Conceptually, the property_query call just gathers all the song entries
which match the query, and returns the unique list of their values for the
specified property.  However, it is not actually implemented this way,
at least not for commonly queried properties such as artist and album.

** The first implementation - transitioning RBNode to this API

The main idea of RBNode is the tree structure.  If you think about it,
the tree structure is really just a fancy optimization for querying
the artist/album/genre properties.  We will keep this idea, but hide it
behind the flat structure API.  We will transparently optimize certain
queries, such as the artist/album ones.  This will require handling those
properties specially; for example, when we set the artist of a song,
this will require restructuring the tree database to match.

** SQLite ideas

As we mentioned before, the nice thing about this API is that it could
also be fairly easily implemented by a real database such as SQLite.
For example, this call:

/* Here, 19 is a unique ID referring to a genre such as "Rock */
rhythmdb_do_entry_query (db, RHYTHMDB_QUERY_PROP_EQUALS, "genre", 19, RHYTHMDB_QUERY_END);

could be rewritten in SQL:

select * from songs where genreid=19;

And this call:

/* Here, 37 is a unique ID referring to a genre such as "Rock */
rhythmdb_do_property_query (db, "album", RHYTHMDB_QUERY_PROP_EQUALS, "genre", 37, RHYTHMDB_QUERY_END);

could be rewritten as:

select distinct album from songs where genreid=37;

** Static playlists

We need to support user-orderable playlists.  Now, they should present
the same GtkTreeModel-type interface as the queries.  This will
allow a lot of code reuse for playback, etc.  However - a playlist also
has to be mutable.  The user needs to be able to drag and drop entries to
reorder them, delete files, add files, etc.  To implement this, we can
make playlists simply be GtkListStores.  This should be relatively
efficient since playlists tend not to be large.

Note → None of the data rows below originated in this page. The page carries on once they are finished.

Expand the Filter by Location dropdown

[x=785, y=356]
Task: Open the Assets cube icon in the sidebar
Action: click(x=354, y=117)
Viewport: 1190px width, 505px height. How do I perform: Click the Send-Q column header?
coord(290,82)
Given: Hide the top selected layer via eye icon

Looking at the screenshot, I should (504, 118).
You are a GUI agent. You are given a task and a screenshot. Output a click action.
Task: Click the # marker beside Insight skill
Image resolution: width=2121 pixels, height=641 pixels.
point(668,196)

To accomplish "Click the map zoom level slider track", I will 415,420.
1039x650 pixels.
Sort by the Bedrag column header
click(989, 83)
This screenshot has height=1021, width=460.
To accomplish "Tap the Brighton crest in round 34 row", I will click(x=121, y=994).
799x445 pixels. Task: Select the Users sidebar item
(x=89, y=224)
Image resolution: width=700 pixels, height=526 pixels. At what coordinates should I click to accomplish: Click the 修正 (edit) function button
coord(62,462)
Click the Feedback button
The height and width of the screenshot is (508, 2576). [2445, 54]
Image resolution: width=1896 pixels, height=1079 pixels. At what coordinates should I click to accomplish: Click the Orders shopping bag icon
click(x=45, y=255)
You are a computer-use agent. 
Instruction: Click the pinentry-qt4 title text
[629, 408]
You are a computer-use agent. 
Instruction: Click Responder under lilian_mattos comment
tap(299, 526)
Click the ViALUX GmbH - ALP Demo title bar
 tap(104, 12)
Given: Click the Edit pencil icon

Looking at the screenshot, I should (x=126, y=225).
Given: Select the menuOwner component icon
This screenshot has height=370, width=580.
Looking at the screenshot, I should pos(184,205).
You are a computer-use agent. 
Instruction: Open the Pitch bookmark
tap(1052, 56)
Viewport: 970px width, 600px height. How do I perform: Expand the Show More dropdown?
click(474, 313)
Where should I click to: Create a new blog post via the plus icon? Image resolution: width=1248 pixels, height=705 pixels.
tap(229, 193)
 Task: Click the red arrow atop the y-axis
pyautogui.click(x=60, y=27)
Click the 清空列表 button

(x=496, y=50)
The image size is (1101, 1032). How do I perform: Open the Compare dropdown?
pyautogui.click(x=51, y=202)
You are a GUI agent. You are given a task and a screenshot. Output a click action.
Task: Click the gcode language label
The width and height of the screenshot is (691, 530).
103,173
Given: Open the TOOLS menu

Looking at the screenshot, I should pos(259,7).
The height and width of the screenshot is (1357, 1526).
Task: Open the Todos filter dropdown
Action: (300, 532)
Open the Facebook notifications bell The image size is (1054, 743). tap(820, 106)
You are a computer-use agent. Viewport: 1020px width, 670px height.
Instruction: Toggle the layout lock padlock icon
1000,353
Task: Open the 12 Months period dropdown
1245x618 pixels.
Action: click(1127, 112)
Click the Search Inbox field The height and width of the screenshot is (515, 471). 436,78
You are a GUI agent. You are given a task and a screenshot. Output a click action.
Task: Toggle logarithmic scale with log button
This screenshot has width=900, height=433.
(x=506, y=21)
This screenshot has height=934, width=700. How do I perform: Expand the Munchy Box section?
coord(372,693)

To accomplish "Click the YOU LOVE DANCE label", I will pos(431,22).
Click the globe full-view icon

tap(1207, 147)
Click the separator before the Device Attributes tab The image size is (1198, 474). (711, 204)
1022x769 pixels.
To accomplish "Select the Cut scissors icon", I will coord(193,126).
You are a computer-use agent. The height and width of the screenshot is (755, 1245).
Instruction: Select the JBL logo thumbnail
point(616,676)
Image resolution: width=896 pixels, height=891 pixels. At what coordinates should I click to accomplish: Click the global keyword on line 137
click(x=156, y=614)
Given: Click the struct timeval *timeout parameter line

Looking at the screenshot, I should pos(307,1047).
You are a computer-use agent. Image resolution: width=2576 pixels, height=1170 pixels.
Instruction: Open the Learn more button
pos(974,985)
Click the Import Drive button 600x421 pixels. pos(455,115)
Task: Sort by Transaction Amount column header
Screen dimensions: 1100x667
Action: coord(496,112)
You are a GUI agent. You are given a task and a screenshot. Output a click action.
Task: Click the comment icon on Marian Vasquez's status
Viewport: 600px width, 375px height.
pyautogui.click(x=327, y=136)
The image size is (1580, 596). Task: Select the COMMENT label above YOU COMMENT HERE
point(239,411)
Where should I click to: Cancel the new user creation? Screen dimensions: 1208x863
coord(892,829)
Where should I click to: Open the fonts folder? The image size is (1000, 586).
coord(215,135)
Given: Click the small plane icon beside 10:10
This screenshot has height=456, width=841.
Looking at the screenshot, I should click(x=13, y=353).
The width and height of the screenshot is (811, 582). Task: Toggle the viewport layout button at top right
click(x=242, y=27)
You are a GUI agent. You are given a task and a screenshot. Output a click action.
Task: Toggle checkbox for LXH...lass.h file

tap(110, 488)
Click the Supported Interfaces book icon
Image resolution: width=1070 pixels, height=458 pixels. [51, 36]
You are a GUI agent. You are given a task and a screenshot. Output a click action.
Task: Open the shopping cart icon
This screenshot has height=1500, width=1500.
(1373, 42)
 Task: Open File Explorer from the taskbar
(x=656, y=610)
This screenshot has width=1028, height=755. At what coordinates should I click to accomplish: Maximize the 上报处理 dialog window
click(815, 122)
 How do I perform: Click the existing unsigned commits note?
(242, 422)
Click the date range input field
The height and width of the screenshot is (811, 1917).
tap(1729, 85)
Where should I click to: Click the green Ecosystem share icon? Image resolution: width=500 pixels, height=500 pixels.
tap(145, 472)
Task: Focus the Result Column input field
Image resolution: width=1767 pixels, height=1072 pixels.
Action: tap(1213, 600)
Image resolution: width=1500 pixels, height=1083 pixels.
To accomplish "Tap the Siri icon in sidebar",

This playlist will need to hook into the entry_destroyed signal to know
to remove entries from playlists that have been removed from the library.

** Smart playlists (do we want a better name)?

This will be harder.  A "smart" playlist will need to watch for changes
in the database and refresh if appropriate.  Well, it wouldn't be hard
to watch for ANY change in the DB and refresh, but this would obviously
be very expensive.  We'll want to intelligently refresh only if the
smart playlist query requries it.

* A plan for refactoring Rhythmbox to integrate RhythmDB

** Shell will create/destroy the database object

** Library takes database object, creates new thread to refresh metadata

** Morph RBIRadioBackend into the trival class RBIRadioLoader

** Turn RBNodeView into RBEntryView
*** RBTreeModelNode goees away
Instead, just add a bunch of columns into an RBTreeView, but set
the column_func to get the correct value


Local Variables:
mode: outline
End: